A vacina será comercializada internacionalmente sob a marca Sputnik V
A vacina será comercializada internacionalmente sob a marca Sputnik V
PorMarcos Henderson11/08/2020 09h15

O presidente da Rússia, Vladimir Putin, confirmou nesta terça-feira (11) que uma vacina desenvolvida localmente para Covid-19 recebeu aprovação regulatória após menos de dois meses de testes em humanos e disse que a vacina passou em todos os exames necessários, acrescentando que sua filha já havia tomado a dose. 

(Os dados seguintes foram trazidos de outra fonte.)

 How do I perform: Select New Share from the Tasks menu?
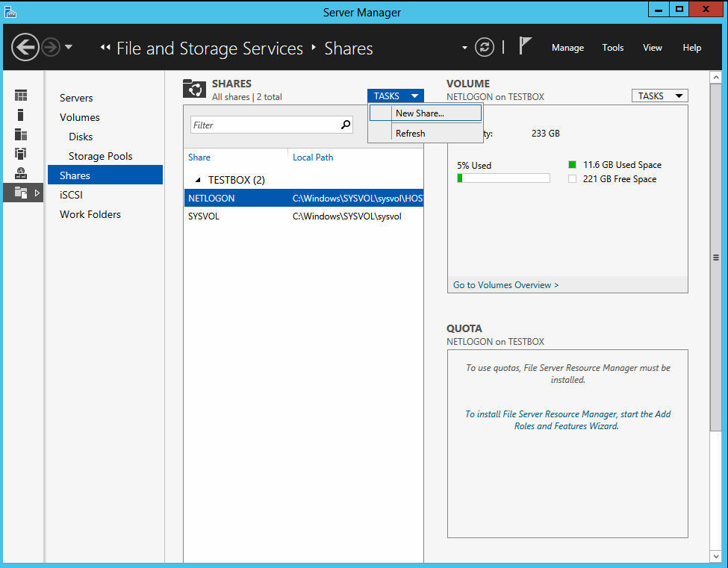pos(420,113)
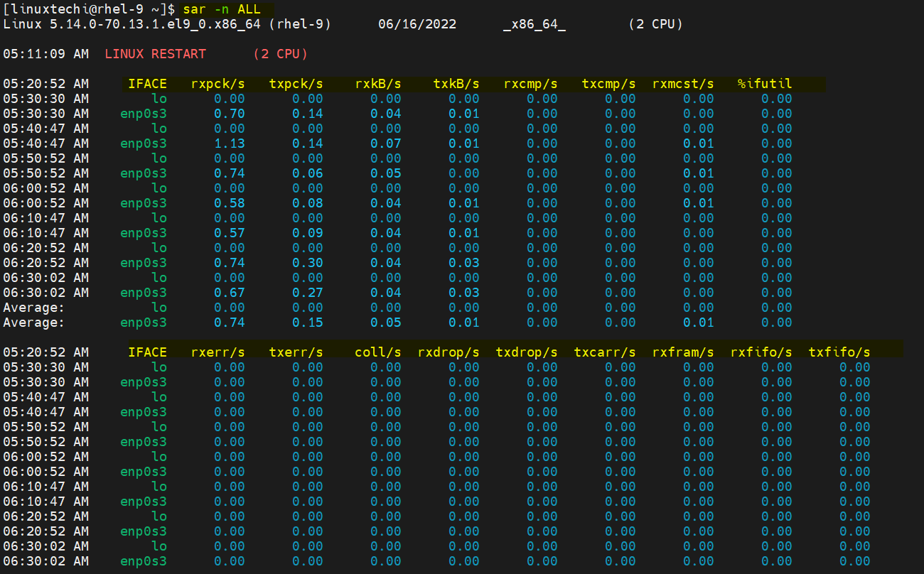Click the %ifutil column header
This screenshot has height=574, width=924.
tap(766, 83)
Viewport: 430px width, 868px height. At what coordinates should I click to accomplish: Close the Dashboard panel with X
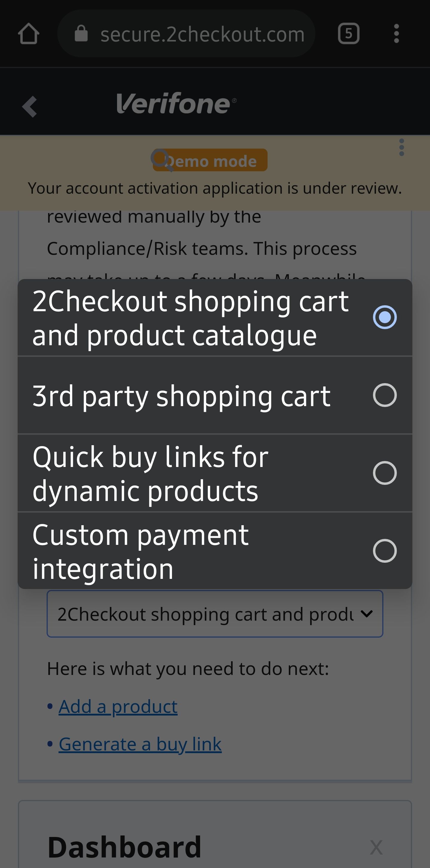(x=376, y=847)
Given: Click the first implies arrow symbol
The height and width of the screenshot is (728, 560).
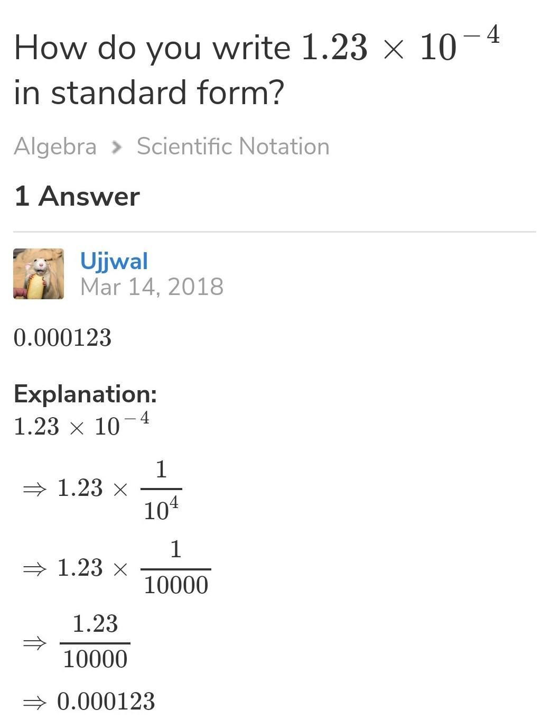Looking at the screenshot, I should coord(35,490).
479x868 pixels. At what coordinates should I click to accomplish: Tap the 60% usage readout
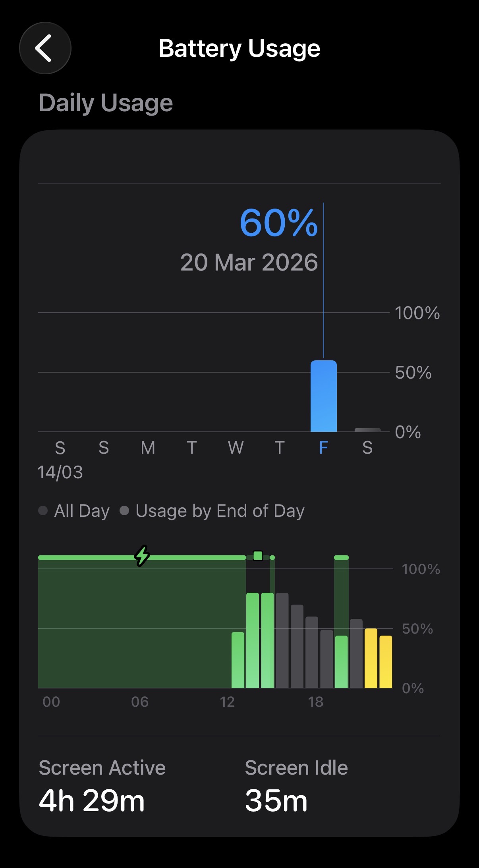point(279,223)
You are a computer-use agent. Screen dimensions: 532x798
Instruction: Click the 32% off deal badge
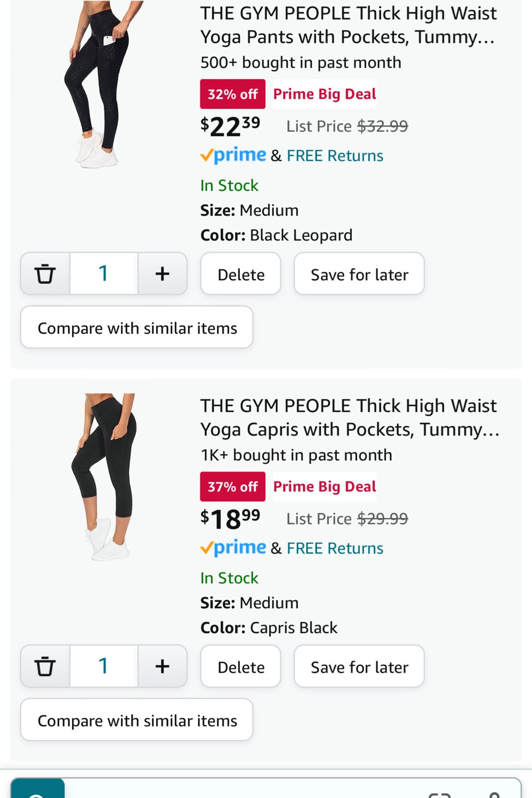tap(232, 93)
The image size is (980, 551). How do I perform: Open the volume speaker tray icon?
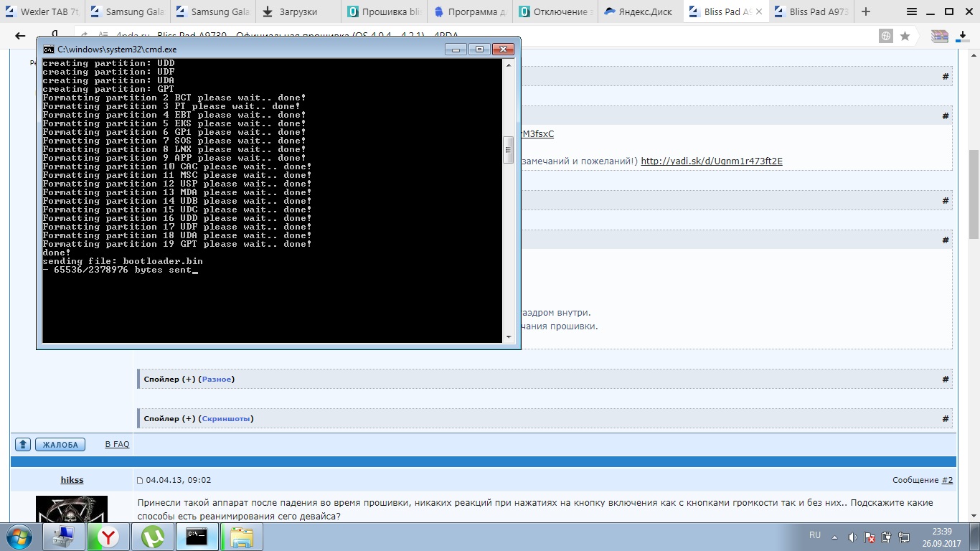(852, 537)
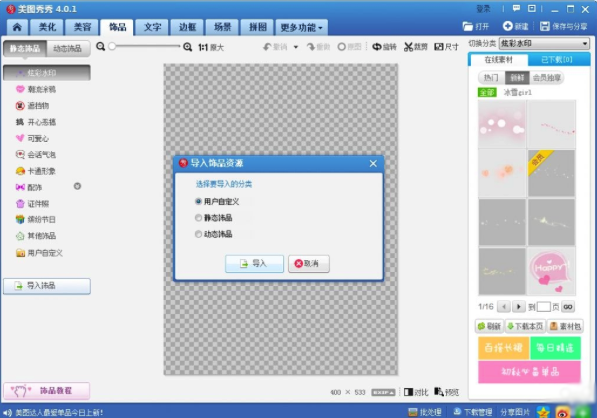
Task: Expand the undo history dropdown arrow
Action: pos(296,47)
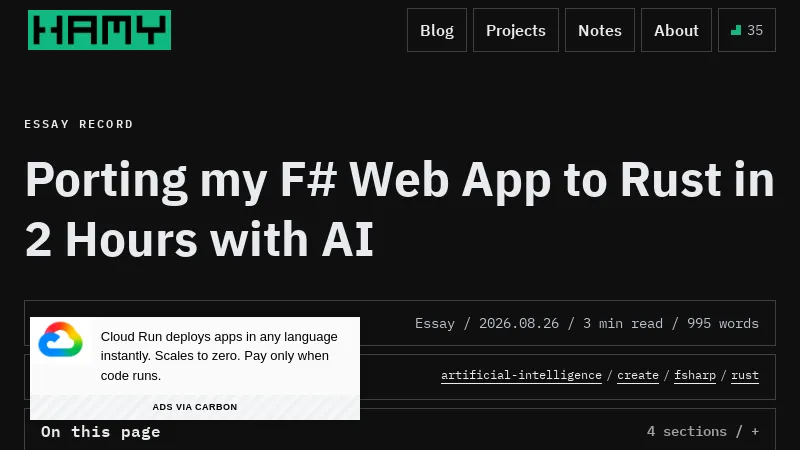The height and width of the screenshot is (450, 800).
Task: Click the Cloud Run ad text
Action: pyautogui.click(x=219, y=356)
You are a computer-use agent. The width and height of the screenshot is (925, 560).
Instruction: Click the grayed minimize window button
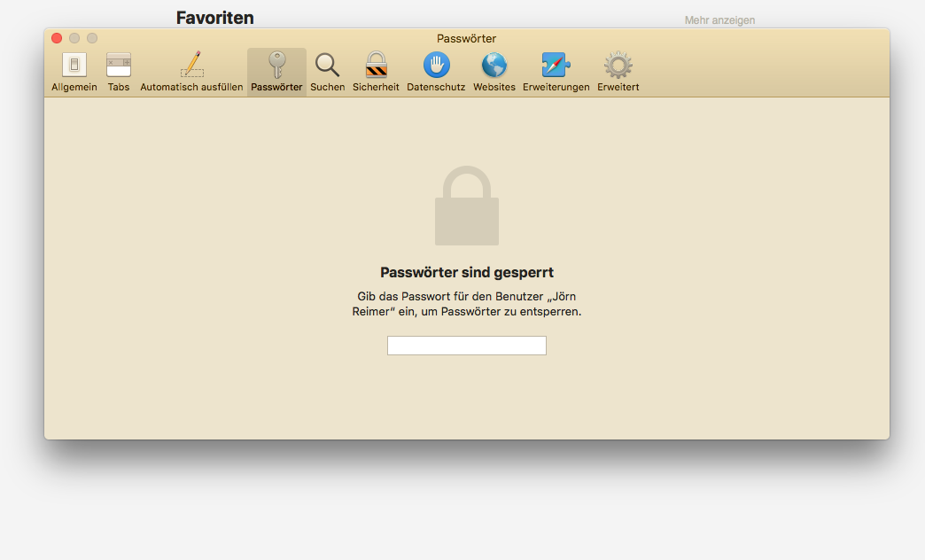(74, 38)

Kirill Dmitriev, chefe do fundo soberano RDIF do país, disse que a vacina seria comercializada no exterior sob a marca Sputnik V com acordos internacionais para produzir 500 milhões de doses e pedidos para 1 bilhão de 20 países. O nome da vacina evoca o primeiro satélite do mundo a ser lançado em órbita, o Sputnik, durante a corrida espacial da Guerra Fria, que também foi vista como uma competição por prestígio internacional.

O desenvolvimento foi saudado por Putin como evidência da habilidade científica da Rússia, mas o regime de testes com evidente falta de transparência levantou discussões ao redor do mundo, sobretudo porque os chamados testes de seguranças de grande escala (fase 3 dos testes), que geralmente levam vários meses, foram ignorados. Para agilizar o processo, os ensaios da fase 3 serão conduzidos em paralelo com a produção em massa da vacina, inclusive no Brasil.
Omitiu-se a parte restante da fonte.